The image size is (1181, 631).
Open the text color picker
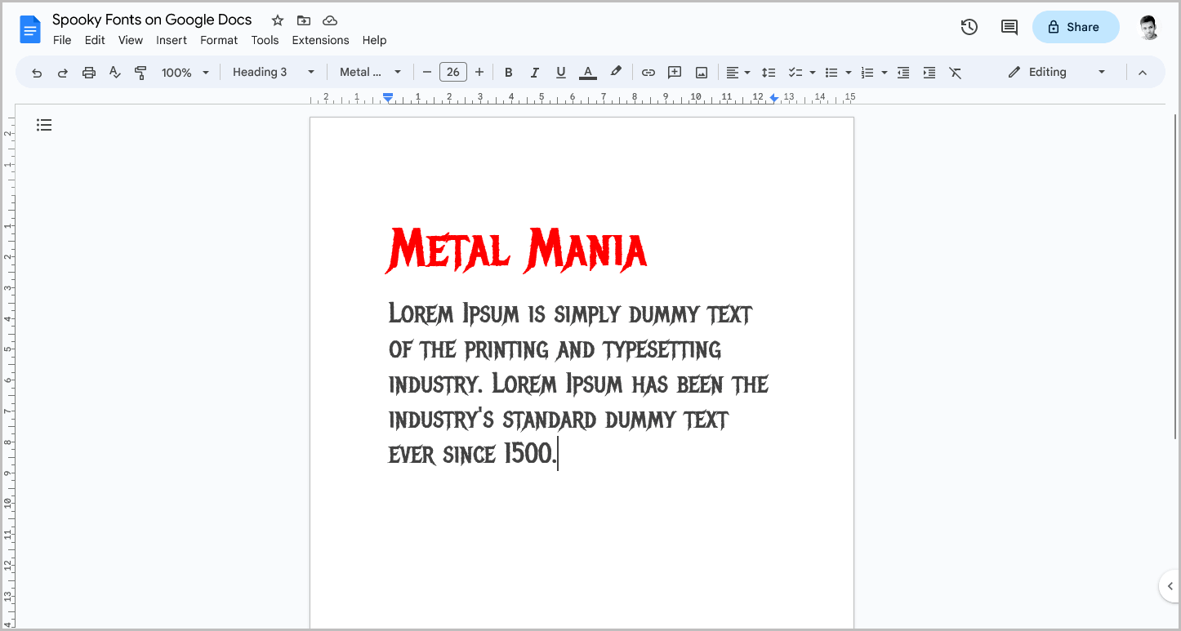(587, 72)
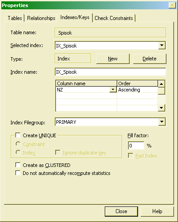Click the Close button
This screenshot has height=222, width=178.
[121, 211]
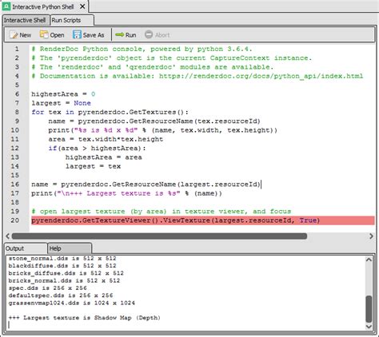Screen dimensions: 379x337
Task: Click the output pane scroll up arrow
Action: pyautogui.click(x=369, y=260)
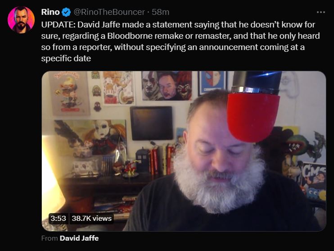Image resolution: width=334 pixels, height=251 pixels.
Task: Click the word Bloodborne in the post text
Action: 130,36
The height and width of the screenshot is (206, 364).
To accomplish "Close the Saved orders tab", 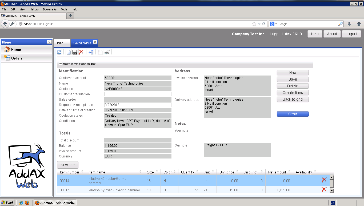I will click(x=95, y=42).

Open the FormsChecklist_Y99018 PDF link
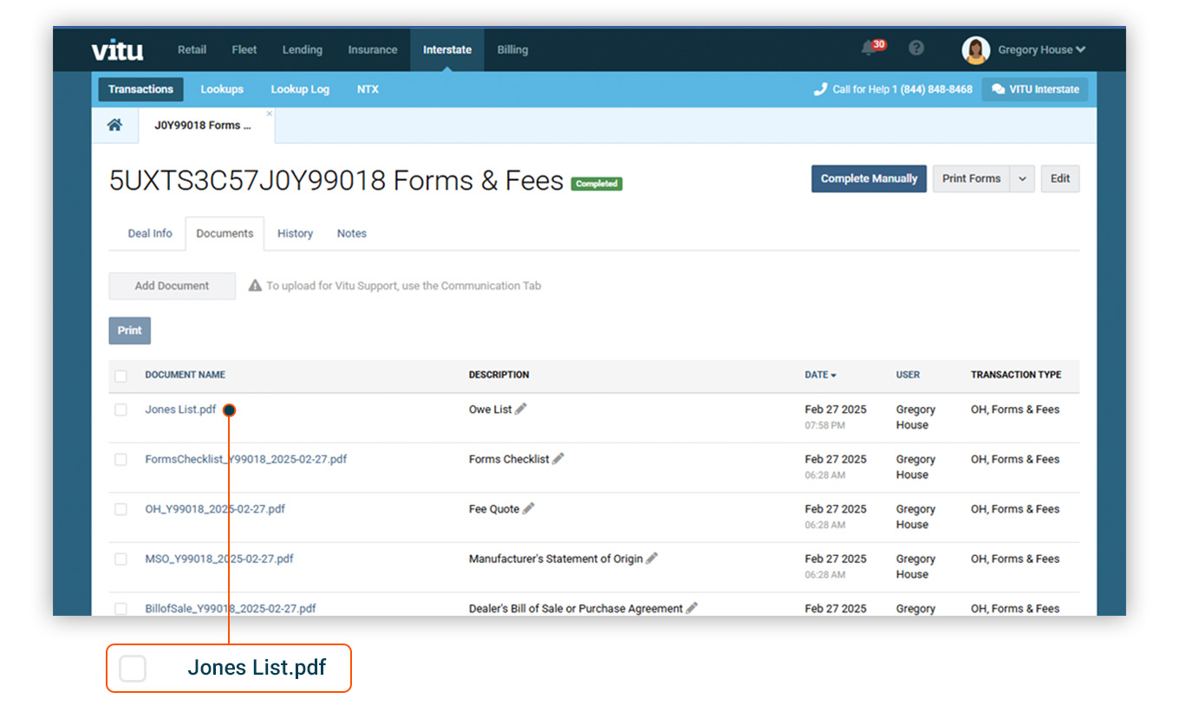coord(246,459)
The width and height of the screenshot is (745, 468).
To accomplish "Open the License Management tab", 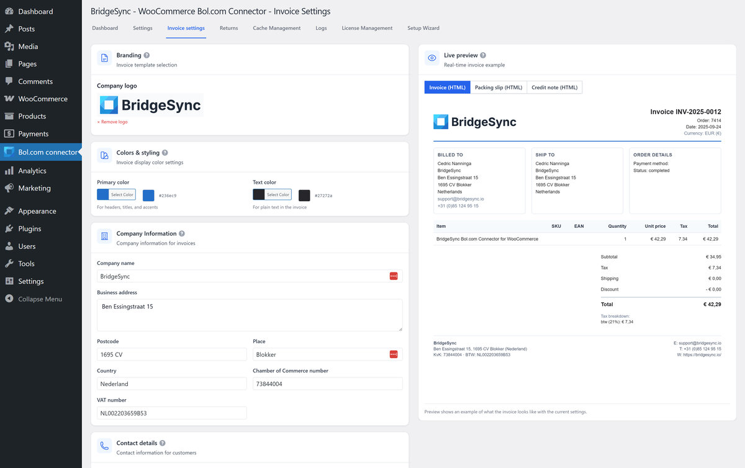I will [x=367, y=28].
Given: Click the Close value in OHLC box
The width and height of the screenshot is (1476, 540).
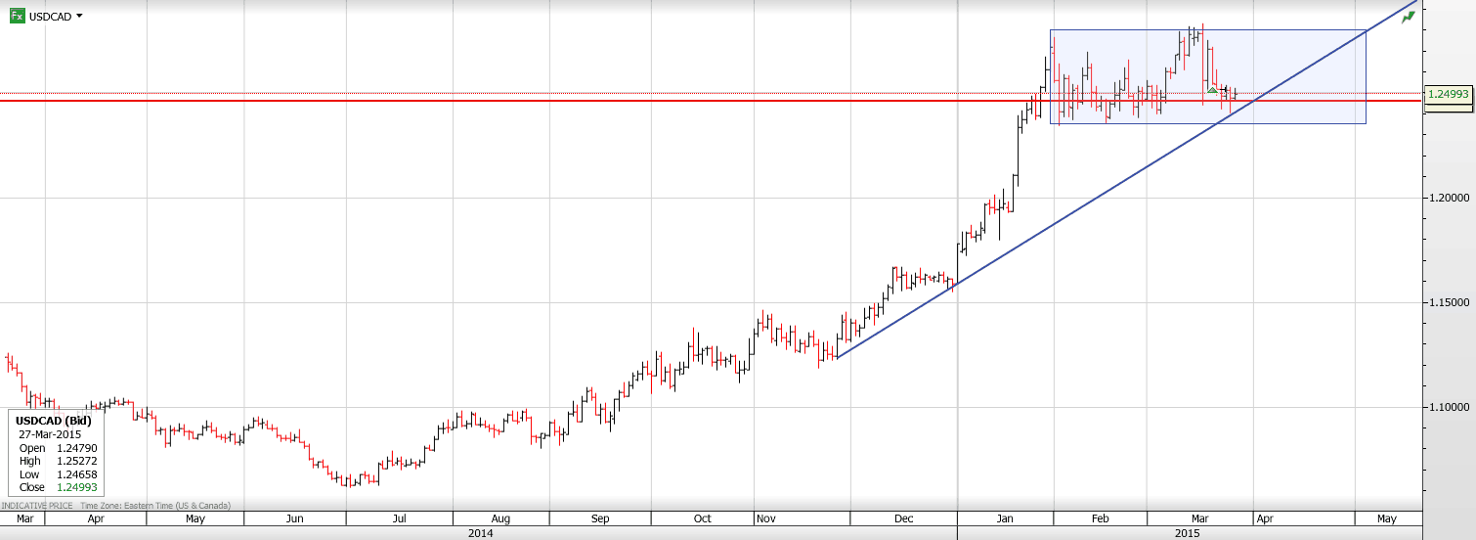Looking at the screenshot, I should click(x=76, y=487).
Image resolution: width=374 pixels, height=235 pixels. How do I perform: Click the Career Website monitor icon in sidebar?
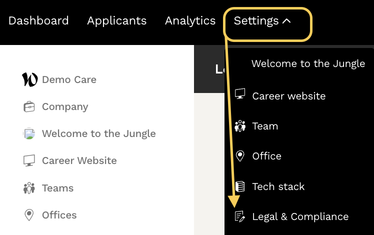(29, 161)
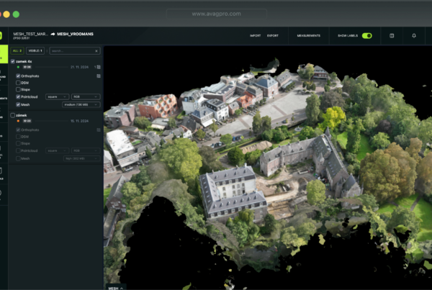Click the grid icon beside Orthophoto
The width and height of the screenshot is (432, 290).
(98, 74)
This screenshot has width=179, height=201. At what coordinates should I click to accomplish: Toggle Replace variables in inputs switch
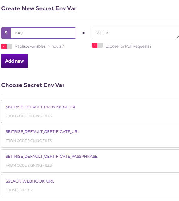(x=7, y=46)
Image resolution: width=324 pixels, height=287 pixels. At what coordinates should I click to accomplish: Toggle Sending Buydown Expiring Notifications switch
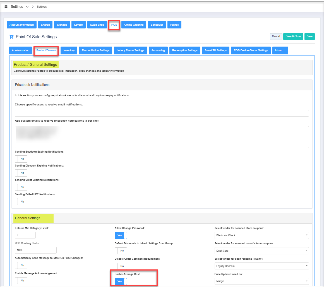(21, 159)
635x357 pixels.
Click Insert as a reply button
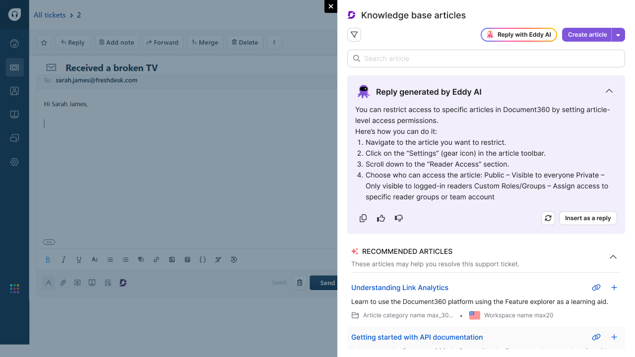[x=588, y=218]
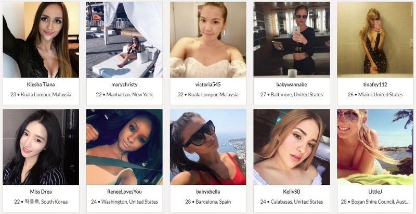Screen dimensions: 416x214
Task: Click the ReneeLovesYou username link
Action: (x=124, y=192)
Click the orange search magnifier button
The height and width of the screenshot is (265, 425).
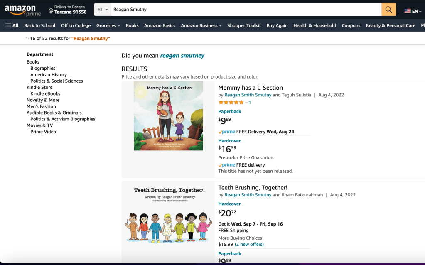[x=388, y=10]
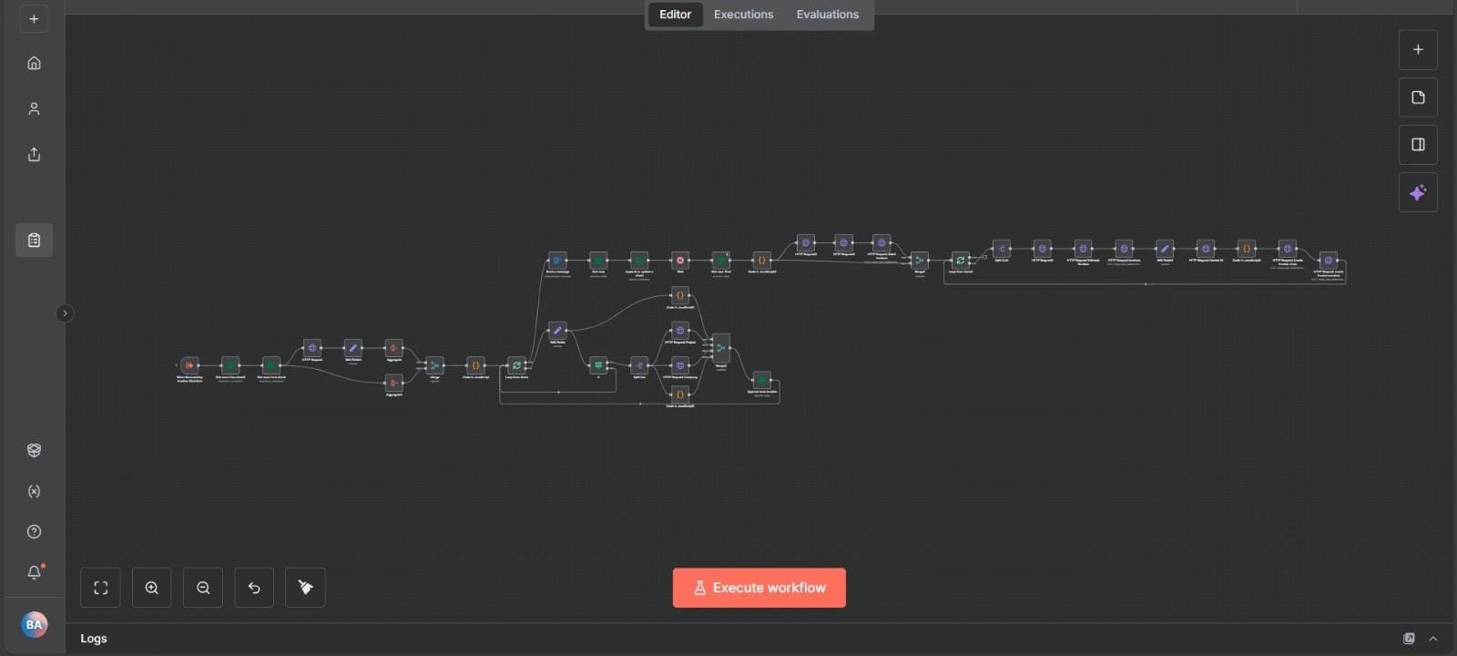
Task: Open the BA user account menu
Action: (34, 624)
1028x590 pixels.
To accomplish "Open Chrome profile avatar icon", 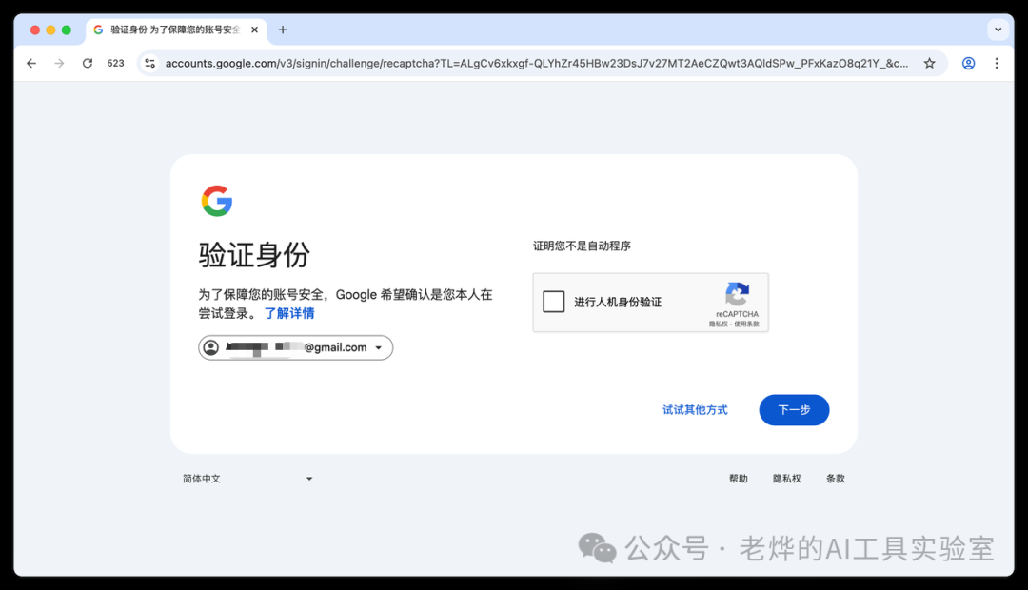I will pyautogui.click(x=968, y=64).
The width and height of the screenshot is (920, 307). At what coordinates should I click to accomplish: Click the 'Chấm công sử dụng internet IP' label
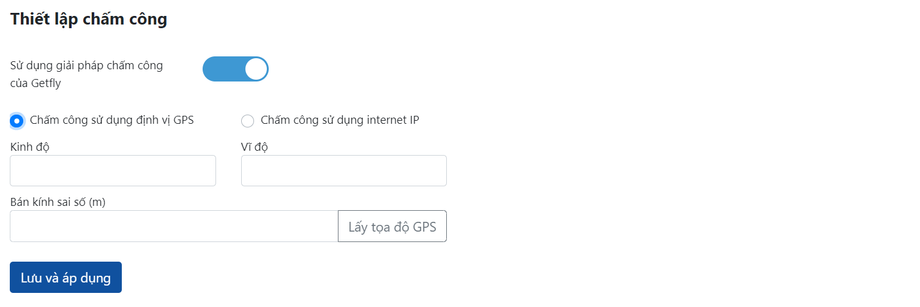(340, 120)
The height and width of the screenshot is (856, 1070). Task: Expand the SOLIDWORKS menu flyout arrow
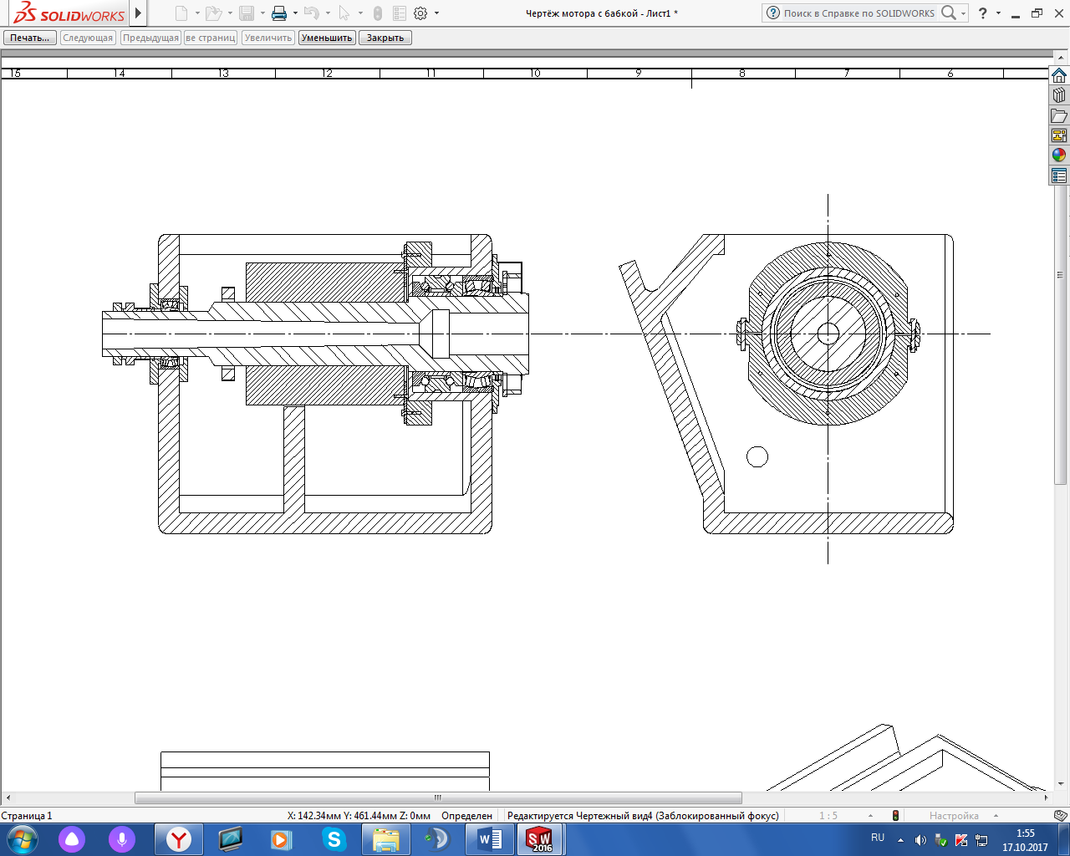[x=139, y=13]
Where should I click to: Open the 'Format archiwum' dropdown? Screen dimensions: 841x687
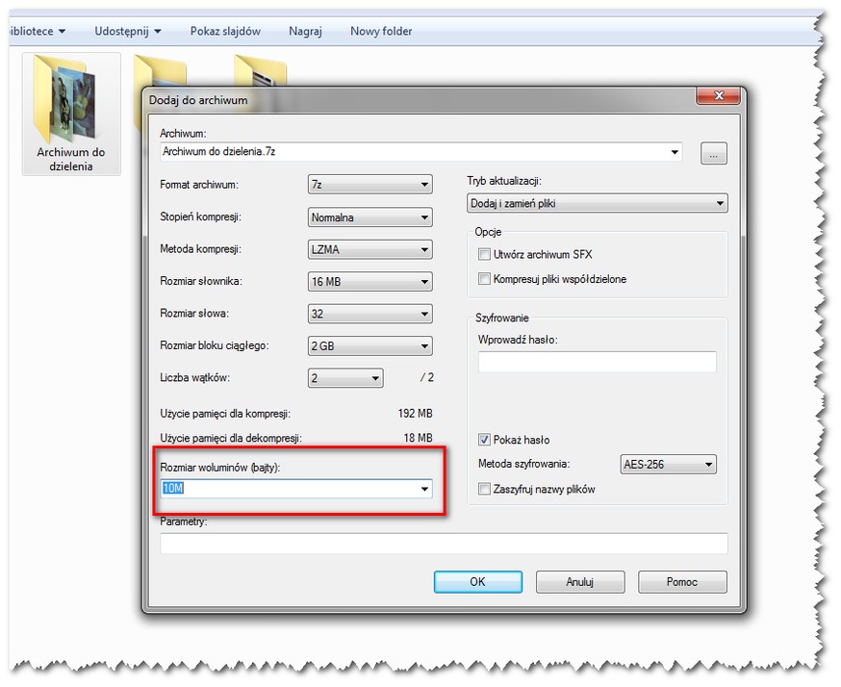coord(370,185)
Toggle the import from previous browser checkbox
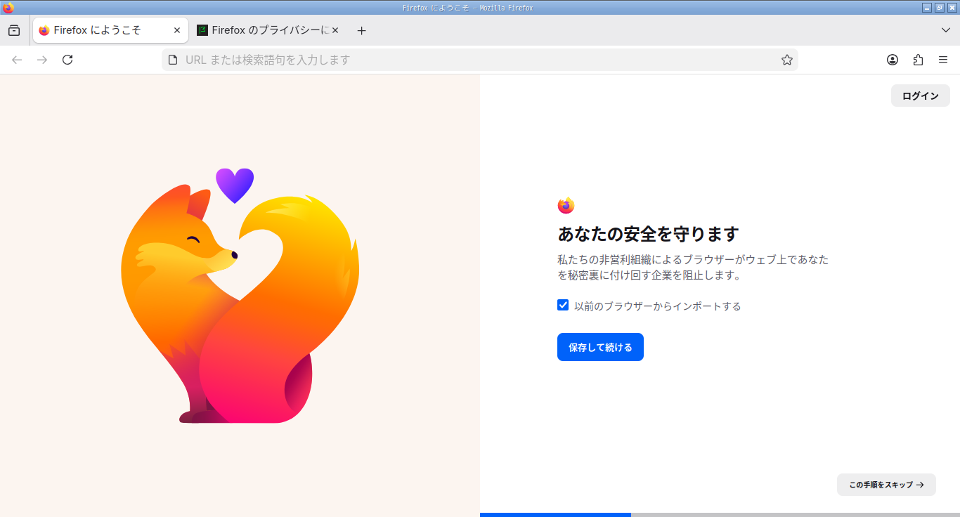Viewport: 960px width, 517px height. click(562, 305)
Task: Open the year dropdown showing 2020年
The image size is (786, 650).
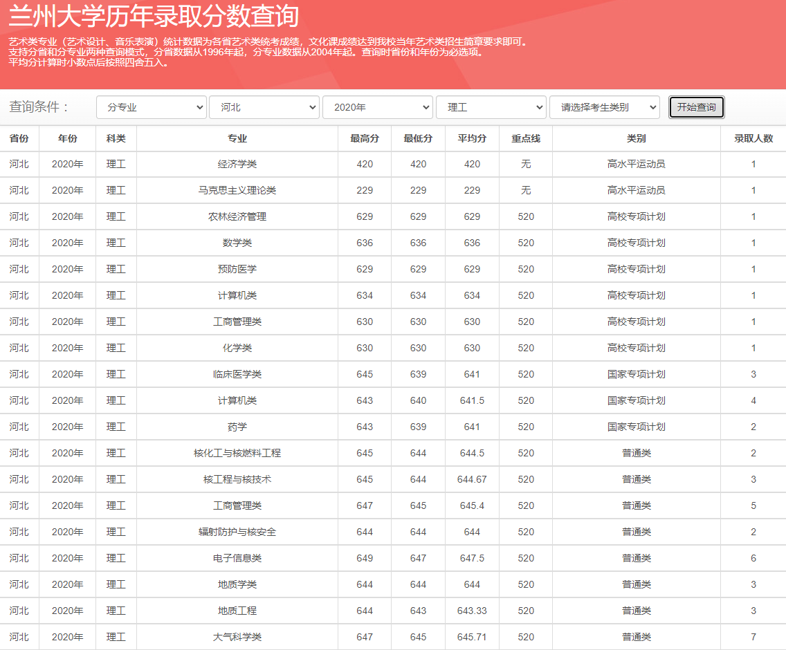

======

» **Activity**: Copy out each line carrying the string "size" from the data.

» **Task response**:
The image size is (1181, 631).
The image size is (786, 650).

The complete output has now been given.